American marriage equality campaigner Jim Obergefell calls himself ‘an accidental activist’, but his name will appear in the history books for many years to come. He was the plaintiff in last year’s landmark Obergefell v Hodge Supreme Court decision, which legalised same-sex marriage across the United States.
During his visit to Melbourne, Obergefell will join four revered local activists – Elaine Pearson, Gary Foley, Amelia Telford and Tess Lawley – to discuss the prospect of political change in the 21st century.
What can we learn from the mistakes and achievements of other political movements across the globe? What does social media bring in terms of myths, risks and opportunities for activists? How do different generations approach political change, and which approaches are most effective? Our speakers will answer these questions, and many more, on the theme of changing the world in 2016.

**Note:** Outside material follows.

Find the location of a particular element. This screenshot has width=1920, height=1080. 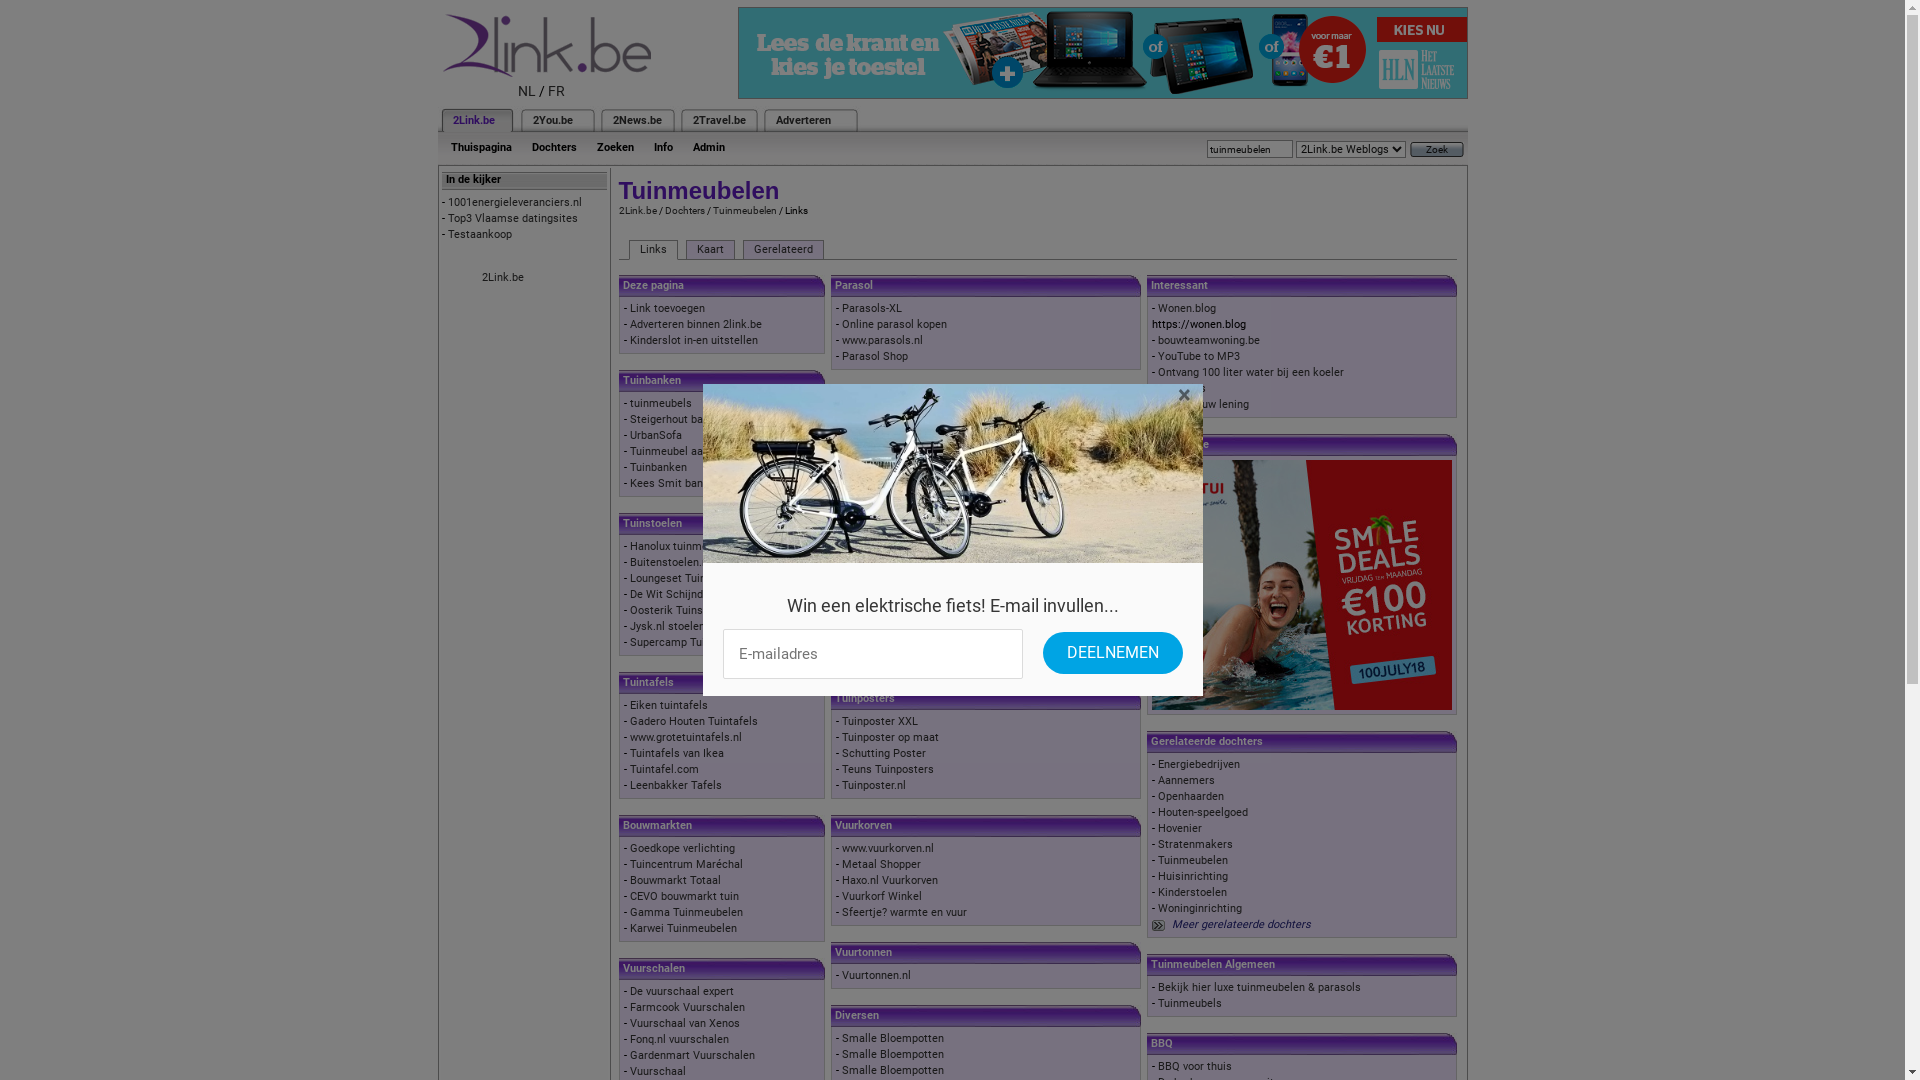

'Metaal Shopper' is located at coordinates (841, 863).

Jim Obergefell is a civil rights activist who embraced his newfound role after the U.S. Supreme Court made marriage equality the law of the land on June 26, 2015. A former Cincinnati realtor, he has worked with organizations such as the Human Rights Campaign and Equality, Ohio, and has been honored with awards from organizations such as Services and Advocacy for Gay, Lesbian, Bisexual and Transgender Elders (SAGE), Equality Florida, Equality North Carolina, the ACLU of Southern California, Cleveland Stonewall Democrats, the International Court Council, the National Gay and Lesbian Chamber of Commerce, and the Ohio Democratic Party.

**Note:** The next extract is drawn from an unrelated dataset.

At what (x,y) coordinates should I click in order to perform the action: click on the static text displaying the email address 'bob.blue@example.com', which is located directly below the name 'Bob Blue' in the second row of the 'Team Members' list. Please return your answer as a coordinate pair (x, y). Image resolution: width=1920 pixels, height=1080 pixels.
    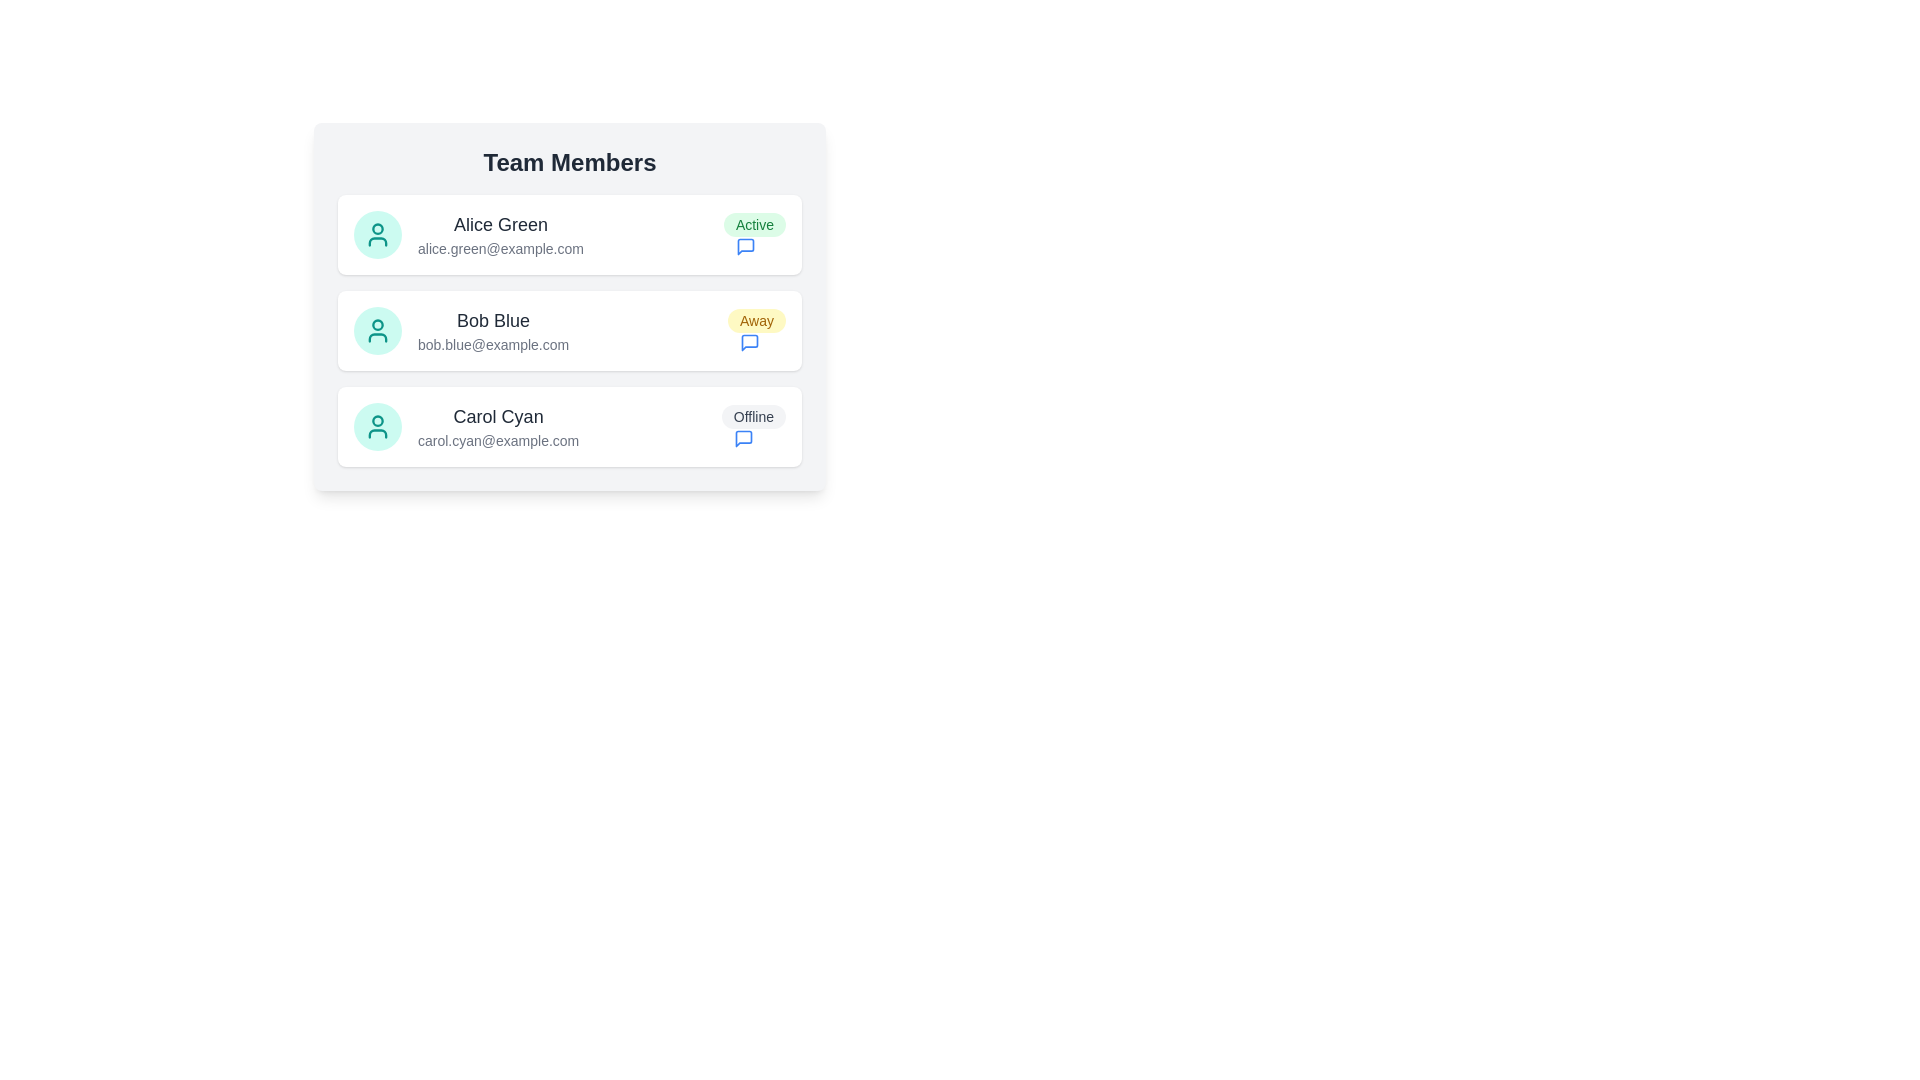
    Looking at the image, I should click on (493, 343).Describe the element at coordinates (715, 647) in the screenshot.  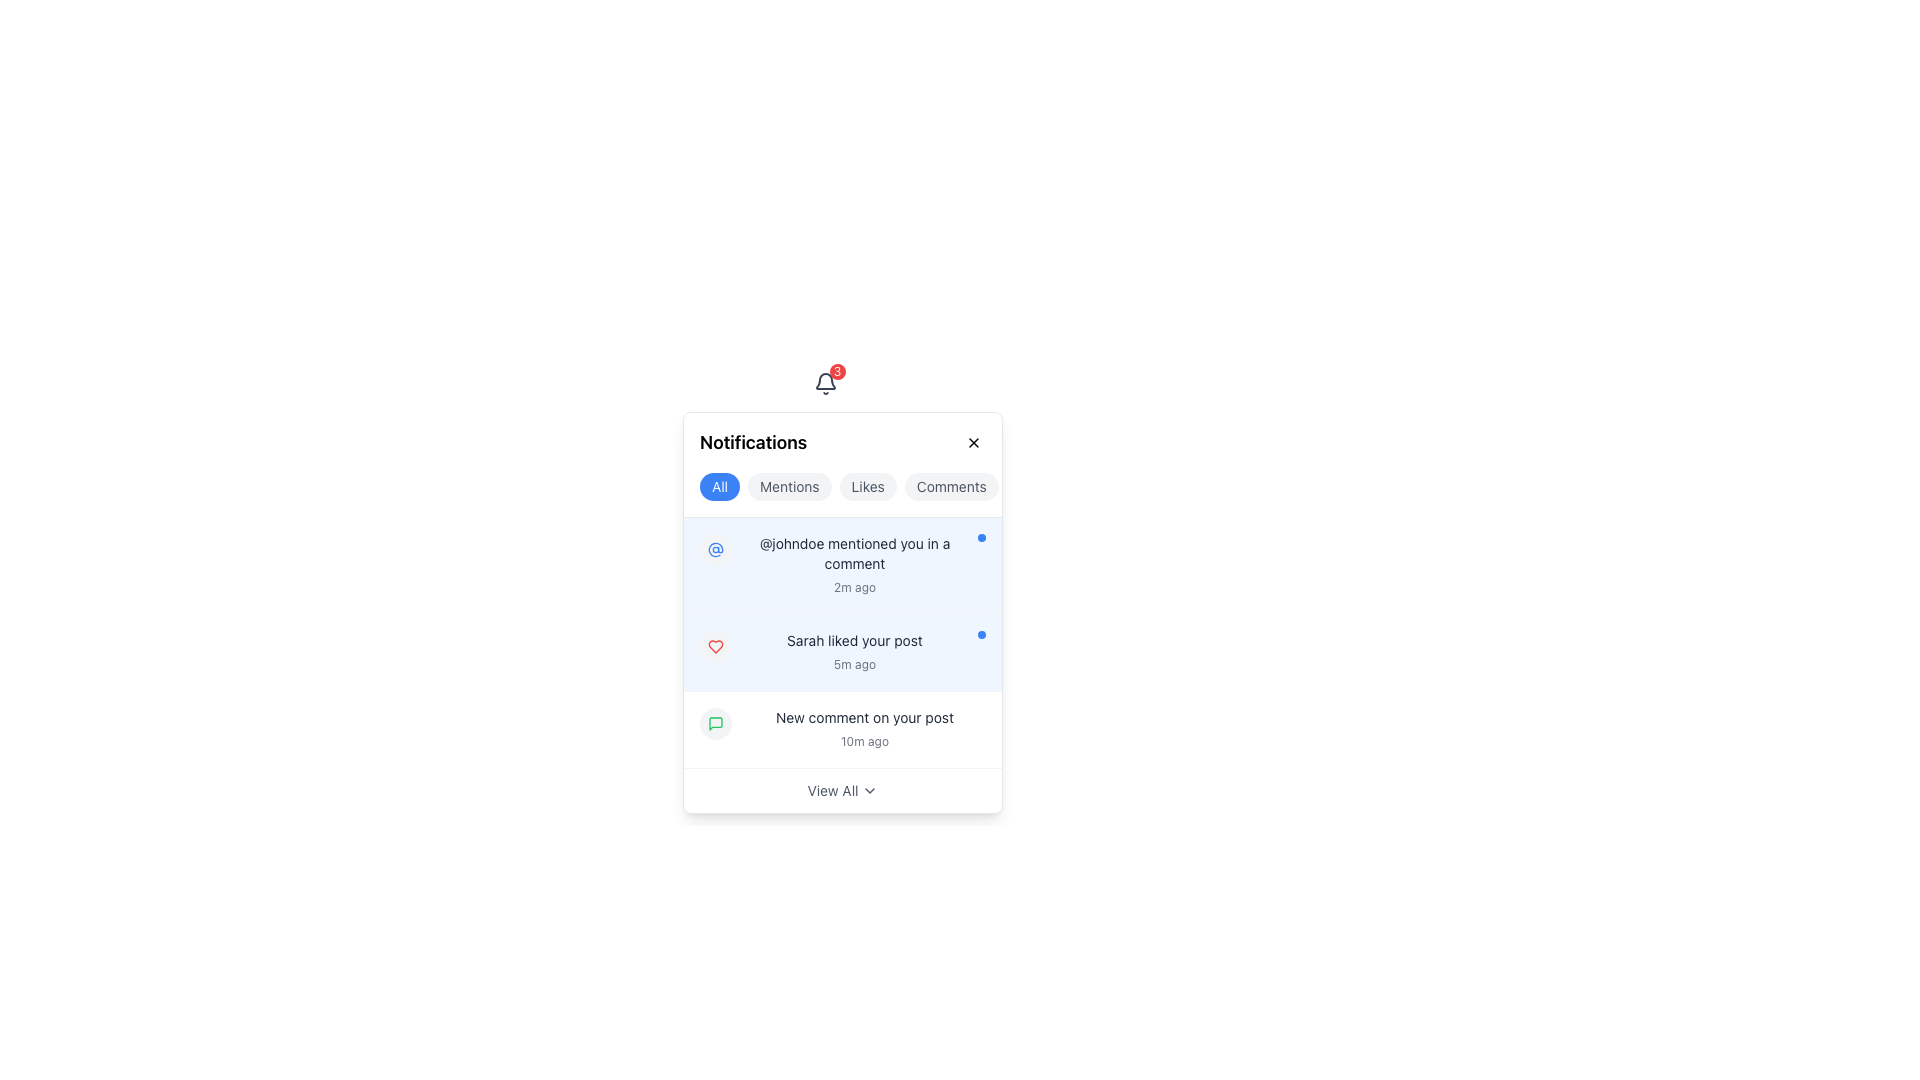
I see `the 'like' notification icon for the action performed by user Sarah in the notification entry stating 'Sarah liked your post.'` at that location.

Elaine Pearson is the Australia Director at Human Rights Watch. Based in Sydney, she works to influence Australian foreign and domestic policies in order to give them a human rights dimension. Pearson regularly briefs journalists, politicians and government officials, appears on television and radio programs, testifies before parliamentary committees and speaks at public events. Pearson writes frequently for publications including Harper's Bazaar, the Guardian and the Wall Street Journal. She is an adjunct lecturer in law at the University of New South Wales. From 2007 to 2012 she was the Deputy Director of Human Rights Watch's Asia Division based in New York.
Tess Lawley is a passionate and vocal advocate for sharing the stories and opinions of marginalised voices in our community. Tess is the General Manager of youth community media organisation SYN, a volunteer presenter on Melbourne's Triple R and sits on the Community Broadcasting Association of Australia's board. Once a meek teenager who never rocked the boat, Tess has seen firsthand how empowering storytelling and media can be.
Gary Foley is an Australian Aboriginal Gumbainggir activist, academic, writer and actor. He is best known for his role in establishing the Aboriginal Tent Embassy in Canberra in 1972 and for establishing an Aboriginal Legal Service in Redfern in the 1970s. He is currently a Professor of History at Victoria University.
Amelia Telford, a young Aboriginal and South Sea Islander woman from Bundjalung country, is the National Director for the Seed Indigenous Youth Climate Network.
Alongside the Australian Youth Climate Coalition, Amelia supports Aboriginal and Torres Strait Islander young people building a movement for climate justice. Amelia was awarded National NAIDOC Youth of Year in 2014 for her commitment to building a more just and sustainable future for all young people.